On January 1 each year, Australia’s parliamentary cabinet papers from 30 years earlier are partially released. Invariably, the media coverage is tailored to fit the contemporary political agenda, rather than to probe and clarify the historical record.
This year was no exception. 1976 was a turbulent time, and a serious review of the documents of the inner workings of Prime Minister Malcolm Fraser’s conservative coalition government could have shed light on a range of key issues.
Fraser had seized office in November 1975 through a fundamental attack on democratic rights—the dismissal of the elected Whitlam Labor government by Governor-General Sir John Kerr in the “Canberra coup”—and faced deep-going hostility and resistance throughout the working class. In July, despite the best efforts of the trade union leaders to prevent an eruption, there was a one-day general strike against Fraser’s dismantling of the universal Medibank health insurance scheme.
The government tried to impose severe spending cuts amid an ongoing global economic crisis—reflected in double-digit inflation, rising unemployment, stagnant investment and a large budget deficit.

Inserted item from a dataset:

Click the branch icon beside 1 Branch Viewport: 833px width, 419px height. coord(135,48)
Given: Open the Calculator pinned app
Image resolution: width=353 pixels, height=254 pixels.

By the end of the year, after trying to inflict an outright wage freeze on workers, it had been compelled to devalue the Australian dollar by 17.5 percent in a bid to boost exports.
In order to prepare for further class confrontations, Fraser began a series of measures to significantly strengthen the security and intelligence agencies, establishing a new peak Office of National Assessments within his own department and creating an elite SAS force for domestic use, under the guise of “counter-terrorism”.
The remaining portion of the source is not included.